No-Bake Energy Bites

Featured in Finger Foods and Party Favorites.

Made with wholesome ingredients like oats and honey, these bites are perfect for on-the-go snacking. Add your favorite mix-ins for variety!
Aisha
Updated on Fri, 21 Mar 2025 17:15:28 GMT
A hand holding three oat and chocolate chip energy balls surrounded by small bowls of seeds, chocolate chips, and other ingredients. Pin it
A hand holding three oat and chocolate chip energy balls surrounded by small bowls of seeds, chocolate chips, and other ingredients. | cookingflavor.com

These Energy Balls come together without any baking and make a tasty, good-for-you treat you can munch on whenever hunger strikes. They're whipped up with simple, wholesome stuff and don't need any time in the oven, making them great for batch prep or when you need a quick pick-me-up. You can shape them into little rounds or flatten them into bars - they're super flexible and taste amazing either way.

What Makes These Bites So Great

Energy Balls without baking are a breeze to throw together, don't need many ingredients, and can be tweaked just how you like them. They fit perfectly into hectic days, giving you a nutritious option that's sweetened naturally and loaded with protein.
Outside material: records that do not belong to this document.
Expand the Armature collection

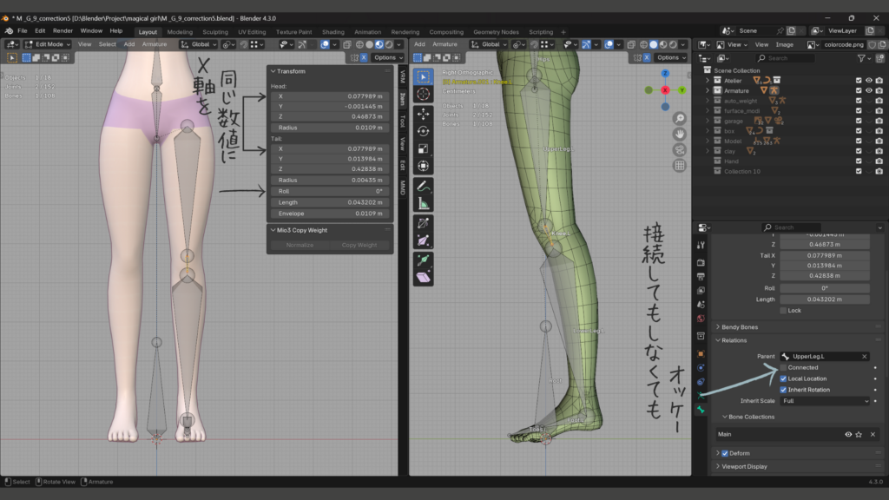click(708, 90)
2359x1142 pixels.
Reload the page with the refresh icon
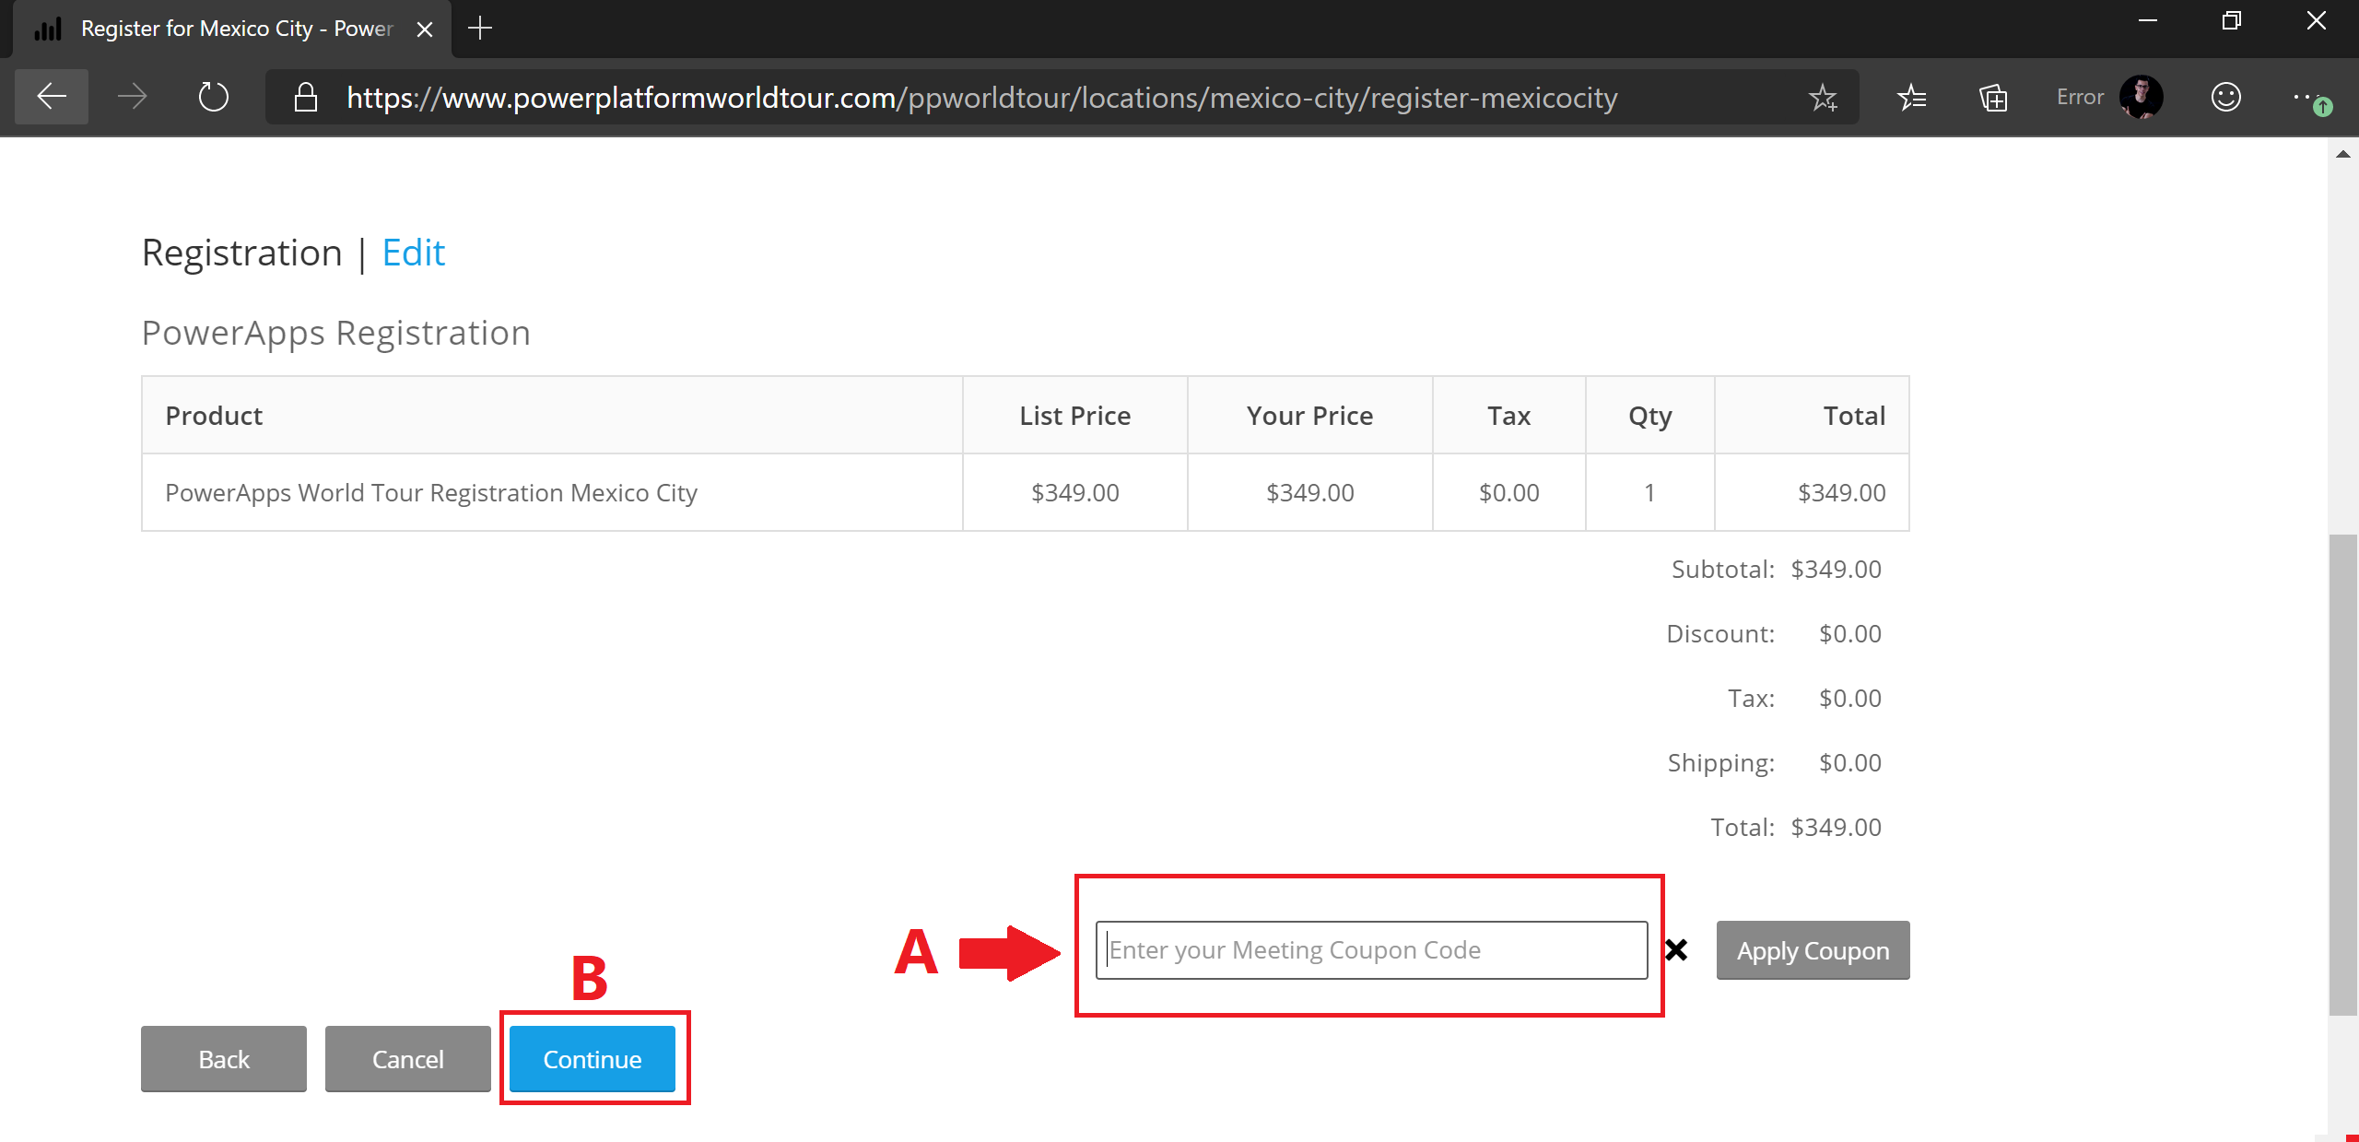pos(214,97)
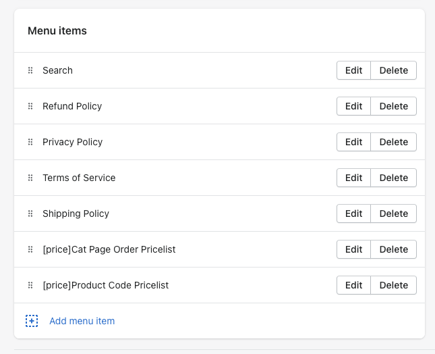Select the Shipping Policy item label
Image resolution: width=435 pixels, height=354 pixels.
click(76, 213)
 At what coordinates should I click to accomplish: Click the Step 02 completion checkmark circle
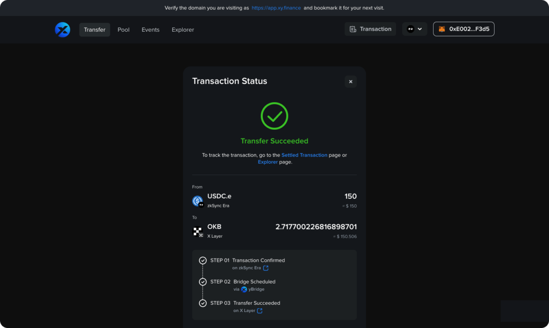pyautogui.click(x=203, y=282)
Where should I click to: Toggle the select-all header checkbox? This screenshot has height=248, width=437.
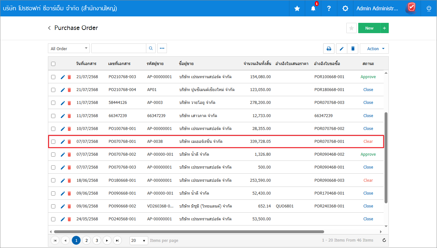click(x=53, y=64)
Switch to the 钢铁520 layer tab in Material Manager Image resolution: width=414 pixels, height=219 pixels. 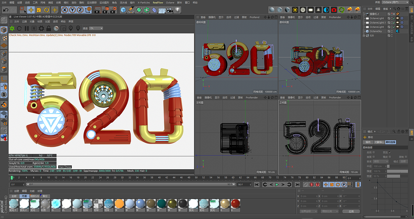(x=35, y=196)
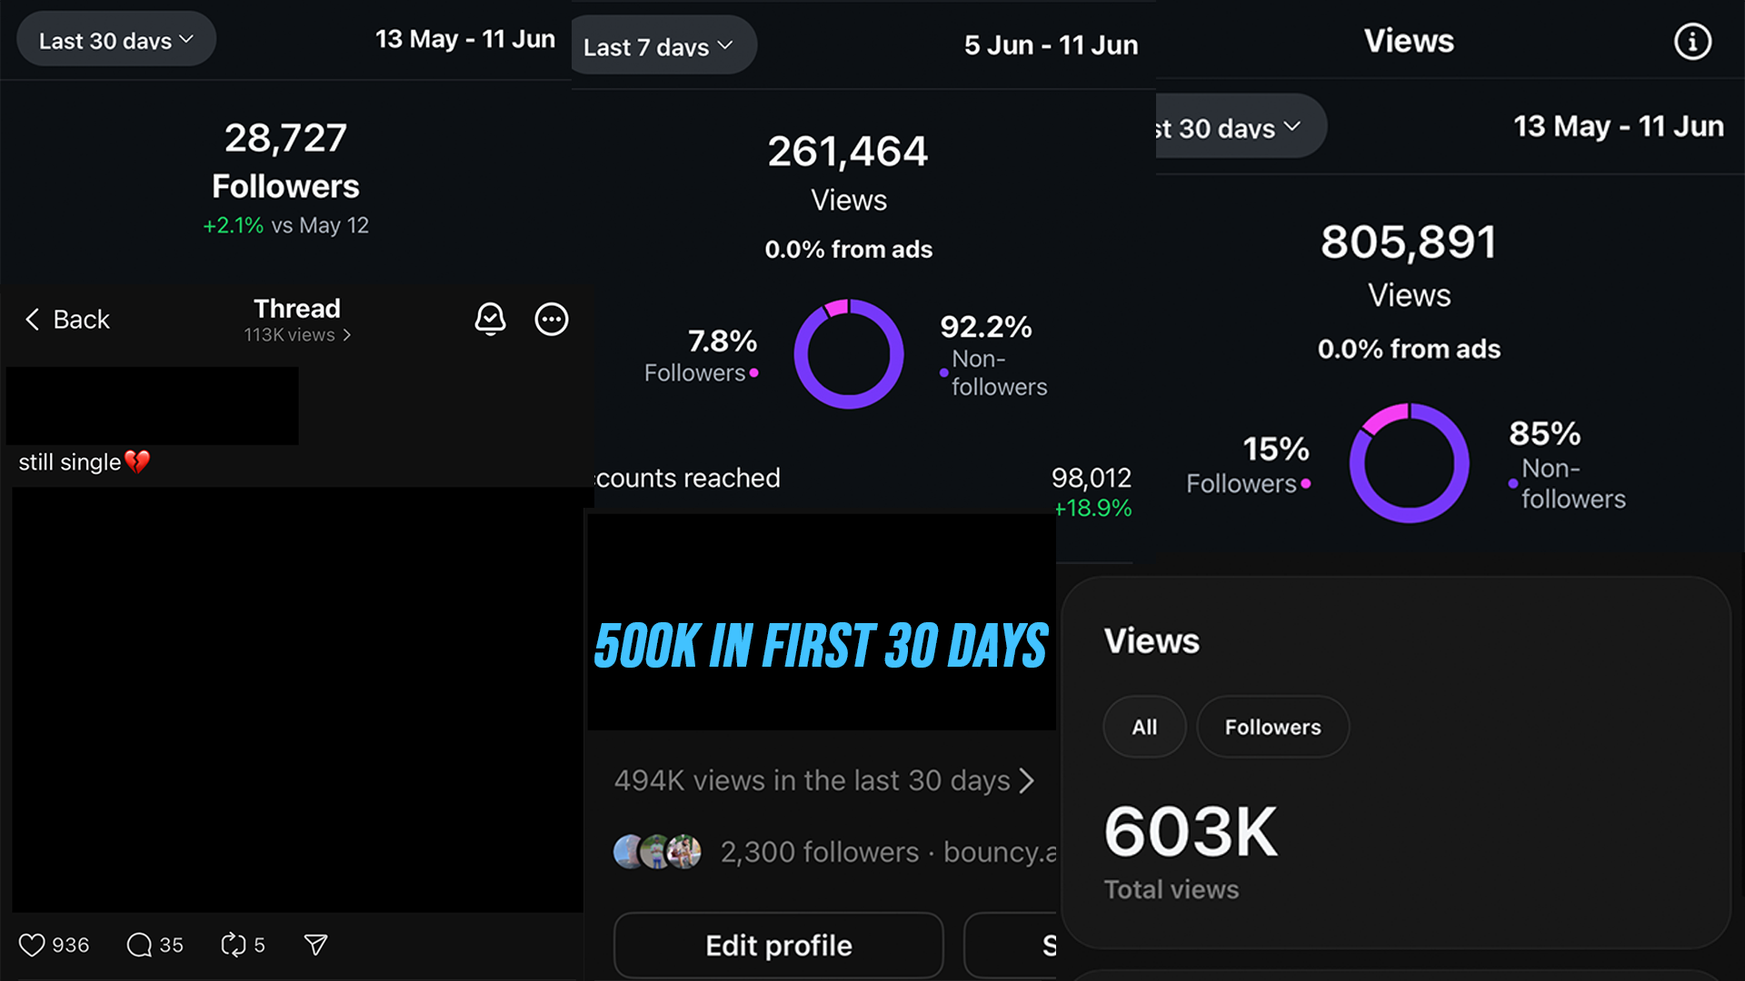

They also keep well in your fridge or freezer, so they're handy for weekly prep or when you suddenly need something to munch on.

What You'll Need for Energy Balls

  • Rolled Oats: 1½ cups, gives you fiber and a substantial bite.
  • Plain Peanut Butter: 1 cup, brings protein and sticks everything together.
  • Honey: ⅓ cup, adds sweetness naturally while binding ingredients.
  • Flaxseed Powder: ¼ cup, packs in omega-3s and extra fiber.
  • Tiny Chocolate Chips: ⅓ cup, for a bit of sweetness in every bite.
  • Chia Seeds: 2 tablespoons, loaded with protein and good fats.
  • Vanilla Extract: 1 teaspoon, boosts the overall taste.
  • Coconut Flakes: ¼ cup, you can skip this if you want but it adds nice texture.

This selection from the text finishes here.